▶ **YOUR GOAL**: Please repeat the records below, swapping every "Open" for "Launch" and leaving everything else unchanged.

(Stored data entries)
>> begin

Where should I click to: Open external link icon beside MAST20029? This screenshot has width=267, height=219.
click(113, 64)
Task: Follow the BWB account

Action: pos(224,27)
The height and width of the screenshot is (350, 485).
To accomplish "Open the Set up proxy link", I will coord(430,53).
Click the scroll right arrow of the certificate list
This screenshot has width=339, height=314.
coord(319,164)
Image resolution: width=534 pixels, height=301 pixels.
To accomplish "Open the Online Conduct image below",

>> end

▶ **WRITTEN REPLY**:
Where should I click to: Launch external link icon beside MAST20029? This screenshot has width=267, height=219.
click(113, 64)
Task: Follow the BWB account

Action: pos(224,27)
The height and width of the screenshot is (350, 485).
To accomplish "Launch the Set up proxy link", I will coord(430,53).
Click the scroll right arrow of the certificate list
This screenshot has width=339, height=314.
coord(319,164)
Image resolution: width=534 pixels, height=301 pixels.
To accomplish "Launch the Online Conduct image below",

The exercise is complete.